Part of my daily afternoon too .... oh,   Kenny Rossi and Arlene Sullivan, my favorites


----------



## C'est Moi (Apr 25, 2020)

My waist.


----------



## Pappy (Apr 25, 2020)

Tinkering on my old cars and getting them ready for cruise night. Radio blaring and cruising up and down North and South Broad streets. Hair combed back, shirt collar up and just plain looking good. Just like the movie America Grafetti.


----------



## AnnieA (Apr 25, 2020)

Pink Biz said:


> *Being thin...*



Yes!  And good health.   Very much miss water skiing and the other hours upon hours spent with friends at the beach at the nearby reservoir in warm months ..which are most of the months here!  In the winter the COE lowered the lake water volume and we'd go mudding in jeeps and ATVs.   
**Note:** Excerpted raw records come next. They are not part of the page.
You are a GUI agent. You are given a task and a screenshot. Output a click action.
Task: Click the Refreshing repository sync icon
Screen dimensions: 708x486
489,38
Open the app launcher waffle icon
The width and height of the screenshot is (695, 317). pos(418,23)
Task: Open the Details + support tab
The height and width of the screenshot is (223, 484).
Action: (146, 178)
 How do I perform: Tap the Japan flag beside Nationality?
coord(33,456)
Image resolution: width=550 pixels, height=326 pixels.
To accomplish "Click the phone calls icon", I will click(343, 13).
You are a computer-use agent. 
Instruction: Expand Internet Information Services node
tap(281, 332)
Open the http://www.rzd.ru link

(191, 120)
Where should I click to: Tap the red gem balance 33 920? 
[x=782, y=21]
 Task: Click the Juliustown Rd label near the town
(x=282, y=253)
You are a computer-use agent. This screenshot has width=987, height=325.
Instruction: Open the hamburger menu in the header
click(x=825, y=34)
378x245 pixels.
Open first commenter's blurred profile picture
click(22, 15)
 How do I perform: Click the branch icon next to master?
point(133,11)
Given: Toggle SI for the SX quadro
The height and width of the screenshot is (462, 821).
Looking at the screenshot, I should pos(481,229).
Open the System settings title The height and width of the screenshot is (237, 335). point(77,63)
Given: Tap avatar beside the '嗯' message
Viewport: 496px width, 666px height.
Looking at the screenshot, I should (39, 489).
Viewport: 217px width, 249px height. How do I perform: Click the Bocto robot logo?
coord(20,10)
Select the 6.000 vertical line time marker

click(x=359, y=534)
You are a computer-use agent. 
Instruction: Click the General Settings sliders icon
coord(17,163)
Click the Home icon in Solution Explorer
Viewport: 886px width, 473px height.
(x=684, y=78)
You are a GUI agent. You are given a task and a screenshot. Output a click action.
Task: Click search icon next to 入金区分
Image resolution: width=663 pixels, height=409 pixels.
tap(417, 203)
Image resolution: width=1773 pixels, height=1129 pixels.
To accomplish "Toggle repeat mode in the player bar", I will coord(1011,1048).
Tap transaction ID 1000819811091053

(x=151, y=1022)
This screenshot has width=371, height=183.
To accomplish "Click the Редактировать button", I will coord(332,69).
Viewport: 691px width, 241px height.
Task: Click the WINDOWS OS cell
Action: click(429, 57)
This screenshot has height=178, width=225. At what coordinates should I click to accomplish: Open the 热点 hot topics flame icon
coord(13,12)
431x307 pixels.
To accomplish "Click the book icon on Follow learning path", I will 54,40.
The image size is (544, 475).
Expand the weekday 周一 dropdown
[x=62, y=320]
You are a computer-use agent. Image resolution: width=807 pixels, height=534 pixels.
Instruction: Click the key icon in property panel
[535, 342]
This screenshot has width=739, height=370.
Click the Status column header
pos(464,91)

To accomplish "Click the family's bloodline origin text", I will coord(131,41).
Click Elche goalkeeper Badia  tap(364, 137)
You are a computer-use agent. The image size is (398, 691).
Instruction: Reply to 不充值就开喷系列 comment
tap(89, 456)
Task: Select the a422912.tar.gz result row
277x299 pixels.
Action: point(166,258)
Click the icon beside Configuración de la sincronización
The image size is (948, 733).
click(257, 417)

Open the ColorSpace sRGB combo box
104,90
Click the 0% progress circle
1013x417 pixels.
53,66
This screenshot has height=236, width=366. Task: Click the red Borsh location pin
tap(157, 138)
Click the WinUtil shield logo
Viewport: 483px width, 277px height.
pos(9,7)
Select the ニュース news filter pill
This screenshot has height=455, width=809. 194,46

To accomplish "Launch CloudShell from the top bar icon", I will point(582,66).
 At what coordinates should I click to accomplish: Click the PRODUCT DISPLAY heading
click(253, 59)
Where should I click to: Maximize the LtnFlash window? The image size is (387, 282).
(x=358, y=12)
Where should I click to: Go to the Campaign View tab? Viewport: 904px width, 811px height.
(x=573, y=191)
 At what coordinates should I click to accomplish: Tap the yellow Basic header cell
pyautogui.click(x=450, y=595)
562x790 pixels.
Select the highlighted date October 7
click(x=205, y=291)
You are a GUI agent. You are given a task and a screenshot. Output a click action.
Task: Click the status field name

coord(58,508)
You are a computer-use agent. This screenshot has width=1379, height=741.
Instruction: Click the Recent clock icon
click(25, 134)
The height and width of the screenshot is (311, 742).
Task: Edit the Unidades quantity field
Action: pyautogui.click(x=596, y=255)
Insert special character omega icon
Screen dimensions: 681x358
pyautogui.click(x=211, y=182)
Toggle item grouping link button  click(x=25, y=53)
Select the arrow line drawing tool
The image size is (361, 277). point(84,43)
I also really miss baseball players.  And running onto the field to hug the sweaty boyfriend after the football win as well as the canoodling at the bonfire party post-game.  

My teen years were very much like Kid Rock's All Summer Long ...but I was ahead of him by a few years.


----------



## Pinky (Apr 25, 2020)

Every Friday and Saturday night, our group would gather at my girlfriend's house to dance. Everyone brought records to contribute to the evening. She had an older brother and sister whose friends also dropped in, so, it got pretty crowded.

Some Sundays, our group of girls would get together to do each other's hair and makeup. Some of it was a bit overdone, and I remember walking to the bus-stop, removing hair pins and flattening down my hair, as well as wiping off eye make-up.

I recall walking with the girls and guys, down to the burger place for a 19 cent burger. Those were the days!


----------



## Aunt Marg (Apr 25, 2020)

Pinky said:


> Every Friday and Saturday night, our group would gather at my girlfriend's house to dance. Everyone brought records to contribute to the evening. She had an older brother and sister whose friends also dropped in, so, it got pretty crowded.
> 
> Some Sundays, our group of girls would get together to do each other's hair and makeup. Some of it was a bit overdone, and I remember walking to the bus-stop, removing hair pins and flattening down my hair, as well as wiping off eye make-up.
> 
> I recall walking with the girls and guys, down to the burger place for a 19 cent burger. Those were the days!


Take me away Calgon!  

Don't know if you remember that commercial or not, Pinky, but your post took me back in such a soothing way.


----------



## Pinky (Apr 25, 2020)

Aunt Marg said:


> Take me away Calgon!
> 
> Don't know if you remember that commercial or not, Pinky, but your post took me back in such a soothing way.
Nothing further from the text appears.